Set every entry below down once more, exactly as it stands, without images.

Given data START

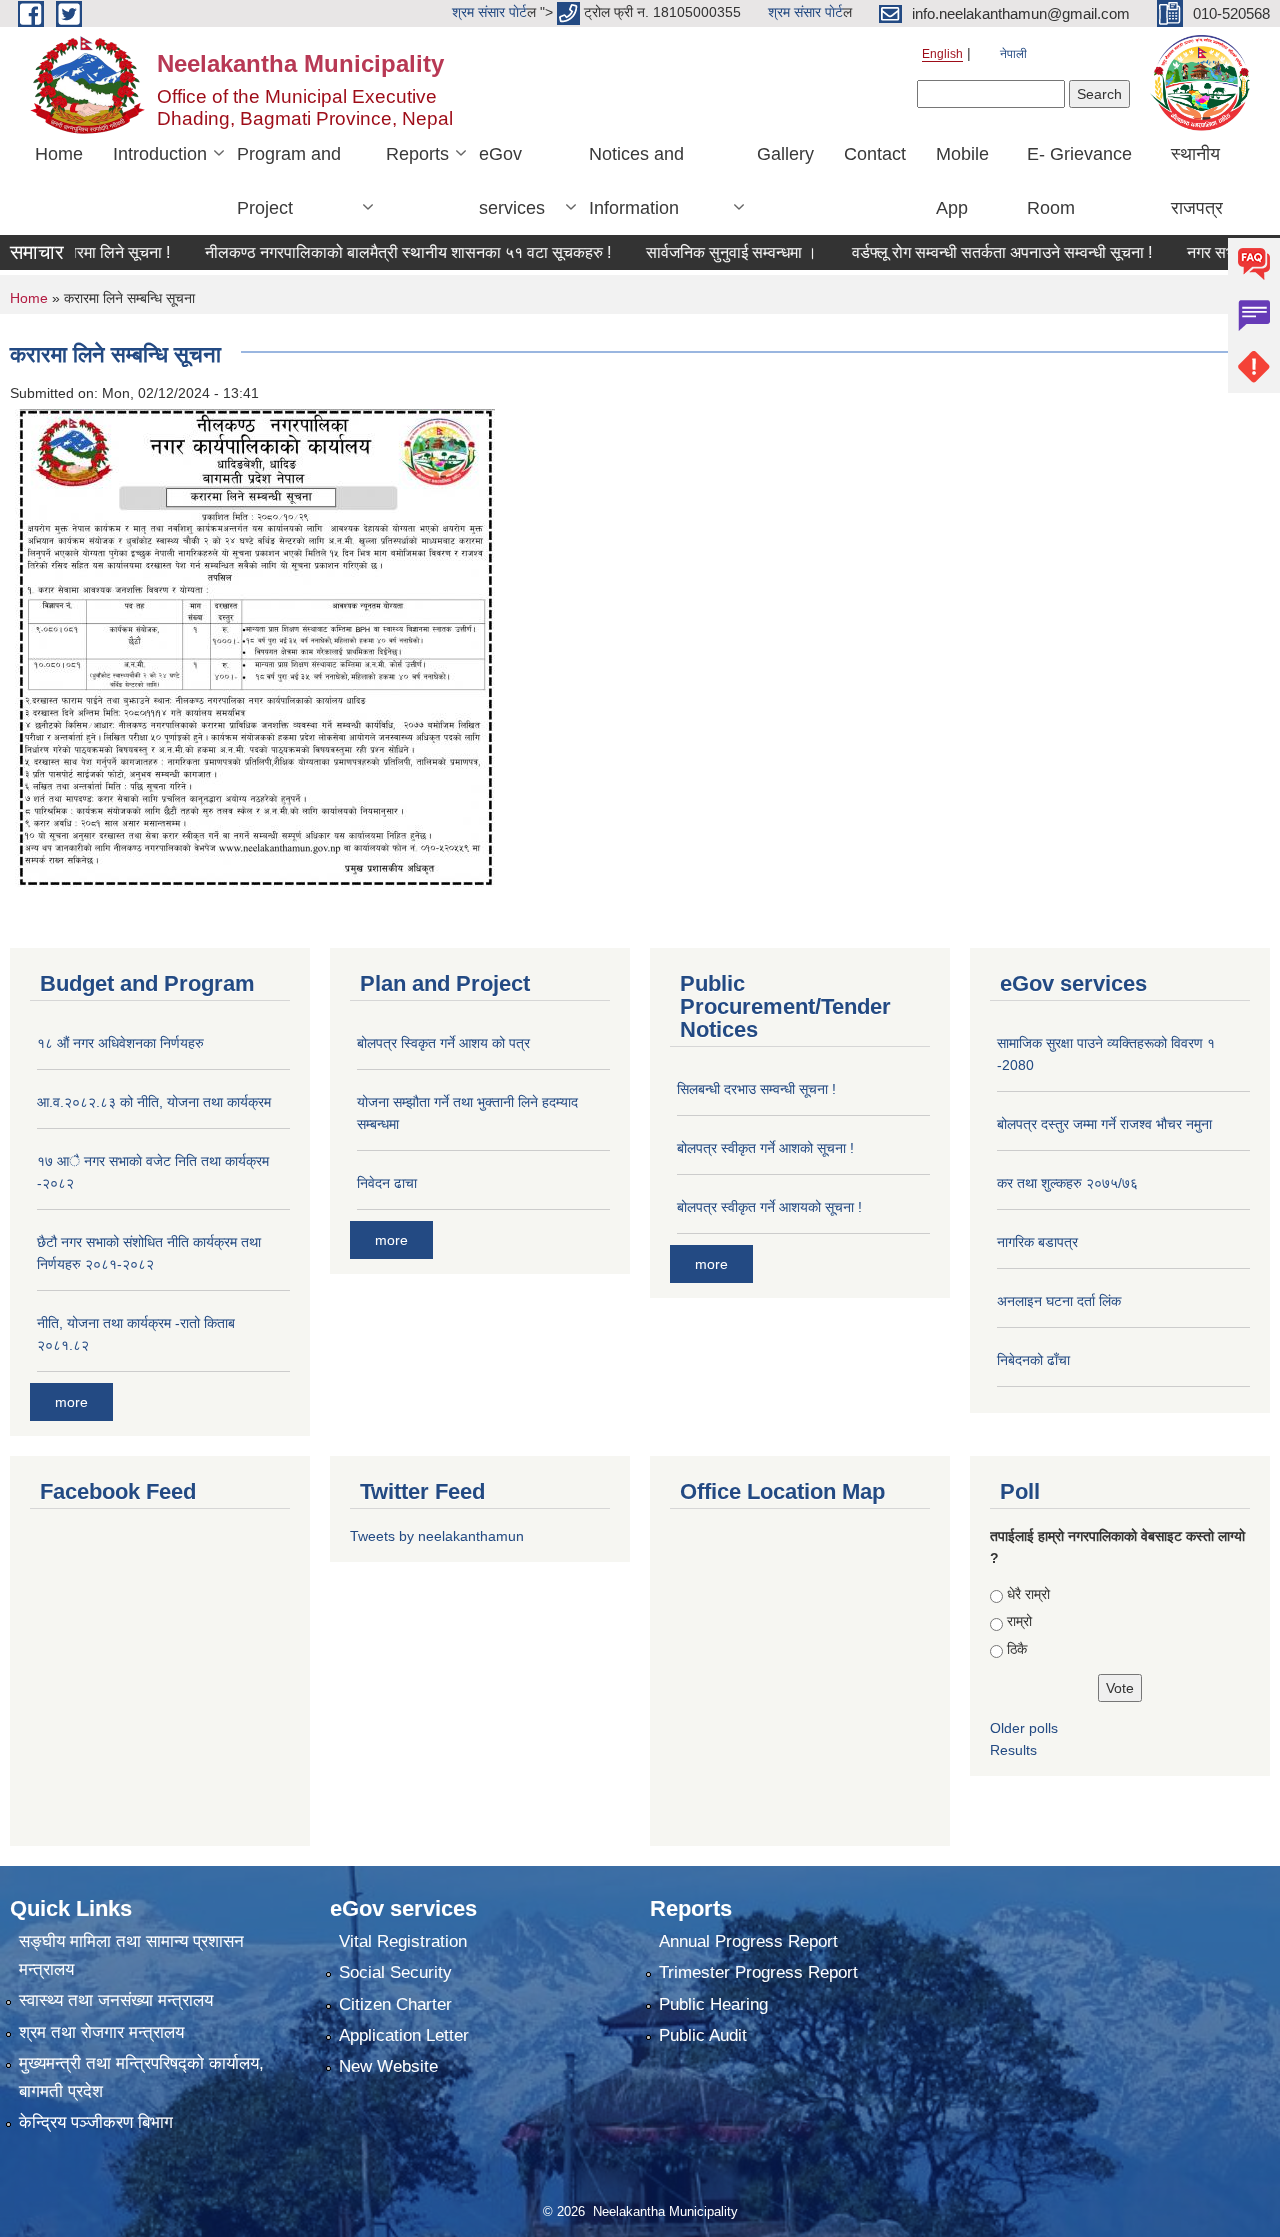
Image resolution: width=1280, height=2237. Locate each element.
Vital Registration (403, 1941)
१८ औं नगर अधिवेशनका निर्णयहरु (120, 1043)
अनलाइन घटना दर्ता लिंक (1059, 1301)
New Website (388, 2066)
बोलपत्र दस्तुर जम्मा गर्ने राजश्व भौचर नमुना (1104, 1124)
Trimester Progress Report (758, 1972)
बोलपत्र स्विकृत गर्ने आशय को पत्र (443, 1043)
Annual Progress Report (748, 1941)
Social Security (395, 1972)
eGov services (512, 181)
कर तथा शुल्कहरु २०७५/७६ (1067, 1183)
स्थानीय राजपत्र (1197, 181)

Given data END

● **Output below**:
Image resolution: width=1280, height=2237. Locate each element.
Vital Registration (403, 1941)
१८ औं नगर अधिवेशनका निर्णयहरु (120, 1043)
अनलाइन घटना दर्ता लिंक (1059, 1301)
New Website (388, 2066)
बोलपत्र दस्तुर जम्मा गर्ने राजश्व भौचर नमुना (1104, 1124)
Trimester Progress Report (758, 1972)
बोलपत्र स्विकृत गर्ने आशय को पत्र (443, 1043)
Annual Progress Report (748, 1941)
Social Security (395, 1972)
eGov services (512, 181)
कर तथा शुल्कहरु २०७५/७६ (1067, 1183)
स्थानीय राजपत्र (1197, 181)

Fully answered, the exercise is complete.